Chromosomal positioning of intact HIV-1 proviruses in long-term ART-treated individuals
(A) Maximum-likelihood phylogenetic trees for intact HIV-1 proviruses from long-term ART-treated individuals (LT01–LT08). Coordinates of chromosomal integration sites obtained by integration site loop amplification (ISLA) and corresponding gene name (if applicable) are indicated. Symbols indicate sequences generated by FLIP-seq, MIP-seq, PRIP-seq or from quantitative viral outgrowth assays (qVOAs). Proviruses integrated in highly repetitive satellite DNA could not always be definitively mapped to specific chromosomal locations; a detailed list of integration sites is shown in Table S1. ∗Sequences differ by 1 or 2 base pairs from adjacent clonal sequences. LADs, lamina-associated domains.
(B) Proportions of intact proviruses with indicated integration site features in LT-ART individuals and comparison cohorts.
(C) Chromosomal distance between integration sites of intact proviruses to most proximal host transcriptional start sites (TSSs), as determined by RNA-seq in CD4 T cells from reference datasets in total, effector-memory (EM), or central-memory (CM) primary CD4 T cells or from genome browser (GB).16 Box and Whisker plots show median, interquartile ranges and minimum/maximum.
(D) Proportions of genome-intact proviral sequences in structural compartments/subcompartments A and B, as determined by Hi-C seq data.24 Integration sites not covered in the reference dataset were excluded.

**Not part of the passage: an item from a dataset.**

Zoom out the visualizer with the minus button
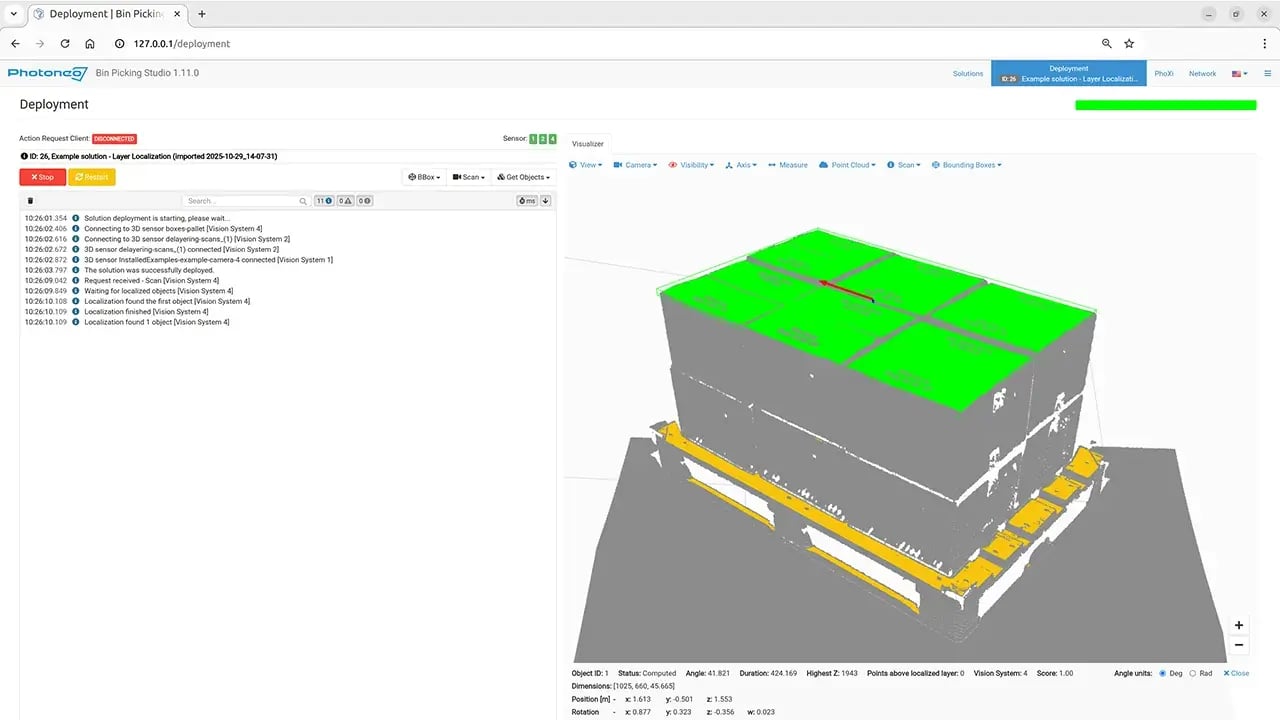This screenshot has height=720, width=1280. [x=1239, y=645]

(B–D) Data from individuals with moderate ART treatment durations (m-ART) and from EC are shown for comparison. Clonal sequences are counted once. (B–D) p values were calculated by FDR-adjusted two-sided Kruskal-Wallis nonparametric tests or chi-square tests, adjusted for multiple comparison testing where applicable. n reflects the number of integration sites.